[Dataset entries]
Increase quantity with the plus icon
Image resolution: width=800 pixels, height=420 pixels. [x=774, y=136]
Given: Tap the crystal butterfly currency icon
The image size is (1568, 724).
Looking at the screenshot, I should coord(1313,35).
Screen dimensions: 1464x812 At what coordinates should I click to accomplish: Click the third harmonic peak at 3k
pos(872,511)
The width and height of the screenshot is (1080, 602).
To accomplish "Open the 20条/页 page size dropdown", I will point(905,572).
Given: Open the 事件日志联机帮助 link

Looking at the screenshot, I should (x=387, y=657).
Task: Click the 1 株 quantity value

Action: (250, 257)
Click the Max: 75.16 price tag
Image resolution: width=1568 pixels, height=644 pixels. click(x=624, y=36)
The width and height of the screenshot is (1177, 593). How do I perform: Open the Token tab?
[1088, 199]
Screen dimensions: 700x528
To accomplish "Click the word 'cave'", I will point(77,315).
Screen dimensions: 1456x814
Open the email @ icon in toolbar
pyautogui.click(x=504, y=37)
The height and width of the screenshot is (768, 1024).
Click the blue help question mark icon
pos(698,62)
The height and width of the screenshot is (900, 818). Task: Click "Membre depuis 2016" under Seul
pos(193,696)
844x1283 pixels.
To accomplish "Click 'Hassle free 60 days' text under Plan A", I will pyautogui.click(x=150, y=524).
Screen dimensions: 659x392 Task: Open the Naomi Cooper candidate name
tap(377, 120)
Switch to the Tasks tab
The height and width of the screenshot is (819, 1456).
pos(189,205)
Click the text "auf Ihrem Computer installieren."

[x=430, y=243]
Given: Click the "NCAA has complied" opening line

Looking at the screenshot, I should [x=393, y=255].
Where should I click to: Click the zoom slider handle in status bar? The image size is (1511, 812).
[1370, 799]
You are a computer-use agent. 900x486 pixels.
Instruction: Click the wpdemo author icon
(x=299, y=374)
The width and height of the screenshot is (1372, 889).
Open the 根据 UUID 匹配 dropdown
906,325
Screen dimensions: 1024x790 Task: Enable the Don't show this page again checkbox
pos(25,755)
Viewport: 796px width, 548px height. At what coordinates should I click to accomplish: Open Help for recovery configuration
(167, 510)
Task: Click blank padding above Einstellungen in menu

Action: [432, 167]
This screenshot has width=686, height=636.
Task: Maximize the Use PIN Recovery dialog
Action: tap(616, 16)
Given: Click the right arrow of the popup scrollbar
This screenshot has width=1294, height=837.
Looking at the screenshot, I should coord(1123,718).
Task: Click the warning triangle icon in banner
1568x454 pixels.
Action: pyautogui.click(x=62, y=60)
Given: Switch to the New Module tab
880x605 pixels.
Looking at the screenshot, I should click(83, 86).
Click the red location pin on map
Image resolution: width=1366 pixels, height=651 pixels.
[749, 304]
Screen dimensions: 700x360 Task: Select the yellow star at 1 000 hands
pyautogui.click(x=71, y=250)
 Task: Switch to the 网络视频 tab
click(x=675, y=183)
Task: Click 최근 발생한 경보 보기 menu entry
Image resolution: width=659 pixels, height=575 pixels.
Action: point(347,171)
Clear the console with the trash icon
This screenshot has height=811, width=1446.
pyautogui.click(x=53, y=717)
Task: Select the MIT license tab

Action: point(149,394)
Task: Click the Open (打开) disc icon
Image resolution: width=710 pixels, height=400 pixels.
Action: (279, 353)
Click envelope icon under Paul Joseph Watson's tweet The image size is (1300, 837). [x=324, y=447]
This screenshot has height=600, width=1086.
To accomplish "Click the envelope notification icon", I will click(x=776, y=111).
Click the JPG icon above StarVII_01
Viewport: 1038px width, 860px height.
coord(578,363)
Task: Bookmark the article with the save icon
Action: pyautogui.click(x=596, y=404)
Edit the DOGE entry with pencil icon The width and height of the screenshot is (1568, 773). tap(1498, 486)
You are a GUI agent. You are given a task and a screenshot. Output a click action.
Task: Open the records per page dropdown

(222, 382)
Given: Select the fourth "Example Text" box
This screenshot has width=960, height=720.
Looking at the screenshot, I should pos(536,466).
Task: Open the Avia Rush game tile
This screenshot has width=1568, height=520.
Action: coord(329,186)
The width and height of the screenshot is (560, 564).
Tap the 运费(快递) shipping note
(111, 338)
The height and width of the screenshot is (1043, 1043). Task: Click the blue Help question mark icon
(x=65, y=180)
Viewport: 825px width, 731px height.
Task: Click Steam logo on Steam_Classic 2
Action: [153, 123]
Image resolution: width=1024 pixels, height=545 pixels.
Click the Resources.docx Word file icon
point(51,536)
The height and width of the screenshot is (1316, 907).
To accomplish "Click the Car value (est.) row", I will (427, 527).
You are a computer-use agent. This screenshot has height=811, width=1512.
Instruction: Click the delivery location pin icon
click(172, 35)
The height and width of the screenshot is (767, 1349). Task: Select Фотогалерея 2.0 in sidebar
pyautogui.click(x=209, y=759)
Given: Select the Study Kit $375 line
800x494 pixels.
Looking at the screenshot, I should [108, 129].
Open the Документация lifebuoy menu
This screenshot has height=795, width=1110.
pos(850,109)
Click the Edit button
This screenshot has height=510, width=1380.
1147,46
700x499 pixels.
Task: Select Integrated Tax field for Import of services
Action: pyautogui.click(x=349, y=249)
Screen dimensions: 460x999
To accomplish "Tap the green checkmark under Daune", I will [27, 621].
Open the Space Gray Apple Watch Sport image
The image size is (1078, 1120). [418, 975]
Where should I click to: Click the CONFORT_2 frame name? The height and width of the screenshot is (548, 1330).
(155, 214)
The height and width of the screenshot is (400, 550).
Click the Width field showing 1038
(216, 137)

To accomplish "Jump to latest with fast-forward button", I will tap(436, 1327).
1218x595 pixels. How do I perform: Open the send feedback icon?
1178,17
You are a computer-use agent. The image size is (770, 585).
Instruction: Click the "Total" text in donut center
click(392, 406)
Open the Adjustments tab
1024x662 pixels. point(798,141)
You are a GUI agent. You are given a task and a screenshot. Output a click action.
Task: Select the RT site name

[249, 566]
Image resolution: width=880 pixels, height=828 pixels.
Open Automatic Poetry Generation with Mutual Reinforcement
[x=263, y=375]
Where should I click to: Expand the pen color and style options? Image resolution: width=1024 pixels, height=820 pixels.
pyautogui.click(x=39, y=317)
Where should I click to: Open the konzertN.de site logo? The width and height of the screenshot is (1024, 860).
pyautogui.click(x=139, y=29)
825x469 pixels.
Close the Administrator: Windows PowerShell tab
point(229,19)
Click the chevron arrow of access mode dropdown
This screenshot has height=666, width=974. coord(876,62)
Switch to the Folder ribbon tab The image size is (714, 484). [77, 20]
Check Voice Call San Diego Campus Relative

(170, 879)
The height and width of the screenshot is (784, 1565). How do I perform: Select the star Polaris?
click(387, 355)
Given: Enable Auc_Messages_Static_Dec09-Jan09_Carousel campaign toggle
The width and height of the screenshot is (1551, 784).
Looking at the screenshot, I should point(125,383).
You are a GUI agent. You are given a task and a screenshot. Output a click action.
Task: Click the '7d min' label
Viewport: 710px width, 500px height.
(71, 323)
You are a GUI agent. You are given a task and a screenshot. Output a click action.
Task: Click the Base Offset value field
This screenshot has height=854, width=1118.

--- Prompt ---
Across all the entries, count the lines that contain the word "envelope" and give the number by itself.

--- Result below ---
2